++++ Entries supplied

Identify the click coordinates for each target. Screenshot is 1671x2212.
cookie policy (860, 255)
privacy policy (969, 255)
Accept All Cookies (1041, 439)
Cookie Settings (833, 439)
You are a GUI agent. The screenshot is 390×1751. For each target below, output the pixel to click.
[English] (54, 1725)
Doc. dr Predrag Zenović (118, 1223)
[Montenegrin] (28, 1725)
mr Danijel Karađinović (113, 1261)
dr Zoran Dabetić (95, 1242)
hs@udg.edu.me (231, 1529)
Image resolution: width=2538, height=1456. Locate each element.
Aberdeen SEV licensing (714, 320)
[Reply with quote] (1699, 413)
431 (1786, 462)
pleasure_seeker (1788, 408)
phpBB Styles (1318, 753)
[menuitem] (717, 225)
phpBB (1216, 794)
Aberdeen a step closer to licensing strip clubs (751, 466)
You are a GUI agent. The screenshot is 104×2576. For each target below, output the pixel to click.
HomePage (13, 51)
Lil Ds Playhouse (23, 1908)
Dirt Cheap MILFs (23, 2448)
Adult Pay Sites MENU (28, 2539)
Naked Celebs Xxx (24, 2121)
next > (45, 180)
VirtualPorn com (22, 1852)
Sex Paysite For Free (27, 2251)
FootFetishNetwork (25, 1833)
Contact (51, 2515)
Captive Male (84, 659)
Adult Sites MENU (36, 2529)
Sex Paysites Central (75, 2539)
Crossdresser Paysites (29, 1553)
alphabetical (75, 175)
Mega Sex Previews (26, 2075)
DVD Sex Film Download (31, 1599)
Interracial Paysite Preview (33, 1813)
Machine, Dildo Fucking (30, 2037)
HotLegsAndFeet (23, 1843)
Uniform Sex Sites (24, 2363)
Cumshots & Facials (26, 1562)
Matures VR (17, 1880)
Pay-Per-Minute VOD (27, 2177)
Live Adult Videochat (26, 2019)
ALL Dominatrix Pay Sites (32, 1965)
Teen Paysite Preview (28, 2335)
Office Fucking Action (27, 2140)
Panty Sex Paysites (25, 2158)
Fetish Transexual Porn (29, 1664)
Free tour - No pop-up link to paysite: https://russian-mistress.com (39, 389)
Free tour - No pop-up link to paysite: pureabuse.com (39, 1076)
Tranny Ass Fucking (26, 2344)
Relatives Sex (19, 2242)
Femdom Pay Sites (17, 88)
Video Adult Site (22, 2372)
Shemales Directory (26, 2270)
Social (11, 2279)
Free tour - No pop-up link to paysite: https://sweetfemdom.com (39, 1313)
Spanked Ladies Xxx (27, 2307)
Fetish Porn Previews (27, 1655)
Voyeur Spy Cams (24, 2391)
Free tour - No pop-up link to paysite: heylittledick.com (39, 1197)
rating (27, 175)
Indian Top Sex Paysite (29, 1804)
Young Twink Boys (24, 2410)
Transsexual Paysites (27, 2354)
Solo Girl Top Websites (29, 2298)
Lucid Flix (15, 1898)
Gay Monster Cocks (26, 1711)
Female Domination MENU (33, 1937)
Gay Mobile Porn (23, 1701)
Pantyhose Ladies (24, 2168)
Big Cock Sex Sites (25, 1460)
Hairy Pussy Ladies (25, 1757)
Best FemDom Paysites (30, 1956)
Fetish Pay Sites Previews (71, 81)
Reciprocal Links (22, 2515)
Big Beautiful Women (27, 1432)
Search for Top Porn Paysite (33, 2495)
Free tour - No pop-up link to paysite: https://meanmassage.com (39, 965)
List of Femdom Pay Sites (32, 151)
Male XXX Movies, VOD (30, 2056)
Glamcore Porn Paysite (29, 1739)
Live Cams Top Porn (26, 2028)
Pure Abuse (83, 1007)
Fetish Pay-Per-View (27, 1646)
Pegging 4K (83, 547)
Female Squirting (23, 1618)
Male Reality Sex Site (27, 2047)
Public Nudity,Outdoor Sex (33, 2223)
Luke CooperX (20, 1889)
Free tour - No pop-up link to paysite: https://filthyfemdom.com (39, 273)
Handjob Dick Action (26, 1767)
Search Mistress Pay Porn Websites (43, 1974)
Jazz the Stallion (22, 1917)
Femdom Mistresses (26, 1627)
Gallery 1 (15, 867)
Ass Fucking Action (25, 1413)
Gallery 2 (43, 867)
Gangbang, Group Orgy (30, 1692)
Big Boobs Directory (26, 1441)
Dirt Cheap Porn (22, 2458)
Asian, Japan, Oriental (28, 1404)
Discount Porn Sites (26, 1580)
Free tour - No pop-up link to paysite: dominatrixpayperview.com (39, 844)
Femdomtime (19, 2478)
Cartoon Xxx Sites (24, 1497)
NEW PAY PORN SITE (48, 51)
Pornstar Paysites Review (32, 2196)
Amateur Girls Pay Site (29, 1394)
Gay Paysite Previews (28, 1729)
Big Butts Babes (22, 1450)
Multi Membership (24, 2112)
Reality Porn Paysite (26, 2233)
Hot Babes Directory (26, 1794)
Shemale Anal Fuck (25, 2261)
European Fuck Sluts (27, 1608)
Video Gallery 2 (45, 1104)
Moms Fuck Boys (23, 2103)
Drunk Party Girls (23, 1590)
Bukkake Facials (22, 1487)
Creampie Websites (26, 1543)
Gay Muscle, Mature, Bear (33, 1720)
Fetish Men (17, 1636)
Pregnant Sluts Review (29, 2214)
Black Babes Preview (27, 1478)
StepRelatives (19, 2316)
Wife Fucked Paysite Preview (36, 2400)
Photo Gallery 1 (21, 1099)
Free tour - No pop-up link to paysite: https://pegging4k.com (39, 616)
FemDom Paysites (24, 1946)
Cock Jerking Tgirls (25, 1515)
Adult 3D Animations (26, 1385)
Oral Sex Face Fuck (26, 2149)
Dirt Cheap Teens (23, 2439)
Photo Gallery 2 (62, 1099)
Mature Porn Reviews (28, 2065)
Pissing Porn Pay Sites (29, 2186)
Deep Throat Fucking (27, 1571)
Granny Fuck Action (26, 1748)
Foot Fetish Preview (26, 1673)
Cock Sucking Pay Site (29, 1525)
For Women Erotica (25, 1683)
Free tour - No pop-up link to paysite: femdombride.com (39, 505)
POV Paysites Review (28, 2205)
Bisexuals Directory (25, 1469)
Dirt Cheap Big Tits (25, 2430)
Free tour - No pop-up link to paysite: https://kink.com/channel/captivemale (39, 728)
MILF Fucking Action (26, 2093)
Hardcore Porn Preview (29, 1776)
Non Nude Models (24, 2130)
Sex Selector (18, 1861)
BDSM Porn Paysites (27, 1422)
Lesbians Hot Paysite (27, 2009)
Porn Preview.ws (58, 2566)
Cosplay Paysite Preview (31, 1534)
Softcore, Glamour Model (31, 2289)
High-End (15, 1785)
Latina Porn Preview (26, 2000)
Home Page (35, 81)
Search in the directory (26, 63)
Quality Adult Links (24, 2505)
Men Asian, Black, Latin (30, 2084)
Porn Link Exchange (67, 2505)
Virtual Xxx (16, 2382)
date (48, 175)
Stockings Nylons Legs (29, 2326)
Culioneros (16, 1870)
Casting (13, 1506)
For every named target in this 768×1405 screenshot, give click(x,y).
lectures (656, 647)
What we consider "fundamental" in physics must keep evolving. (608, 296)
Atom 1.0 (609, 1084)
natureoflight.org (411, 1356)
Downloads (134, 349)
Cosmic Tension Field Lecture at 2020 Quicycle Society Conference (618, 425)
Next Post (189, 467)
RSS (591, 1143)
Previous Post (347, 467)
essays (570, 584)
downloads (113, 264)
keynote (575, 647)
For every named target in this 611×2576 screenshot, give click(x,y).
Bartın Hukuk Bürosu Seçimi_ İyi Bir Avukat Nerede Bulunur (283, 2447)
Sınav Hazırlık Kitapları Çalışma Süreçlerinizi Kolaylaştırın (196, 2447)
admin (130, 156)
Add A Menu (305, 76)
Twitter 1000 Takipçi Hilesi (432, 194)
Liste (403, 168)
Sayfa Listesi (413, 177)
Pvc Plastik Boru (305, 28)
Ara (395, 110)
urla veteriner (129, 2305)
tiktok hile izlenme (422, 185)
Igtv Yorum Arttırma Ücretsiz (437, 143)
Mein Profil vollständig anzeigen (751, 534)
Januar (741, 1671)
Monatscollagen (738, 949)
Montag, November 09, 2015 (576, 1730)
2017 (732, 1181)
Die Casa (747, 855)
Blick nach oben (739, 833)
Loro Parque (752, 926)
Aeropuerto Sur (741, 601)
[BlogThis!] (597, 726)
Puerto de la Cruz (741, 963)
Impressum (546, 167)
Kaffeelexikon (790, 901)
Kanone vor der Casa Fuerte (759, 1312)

++++++++

→ Task details:
Copy out each line of the data above, exactly, if it lies between the line holding "Stockings Nylons Legs (29, 2326)" and the line holding "keynote (575, 647)", inclusive; copy no other line.

→ Task result:
Stockings Nylons Legs (29, 2326)
Culioneros (16, 1870)
Casting (13, 1506)
For every named target in this 768×1405 screenshot, give click(x,y).
lectures (656, 647)
What we consider "fundamental" in physics must keep evolving. (608, 296)
Atom 1.0 (609, 1084)
natureoflight.org (411, 1356)
Downloads (134, 349)
Cosmic Tension Field Lecture at 2020 Quicycle Society Conference (618, 425)
Next Post (189, 467)
RSS (591, 1143)
Previous Post (347, 467)
essays (570, 584)
downloads (113, 264)
keynote (575, 647)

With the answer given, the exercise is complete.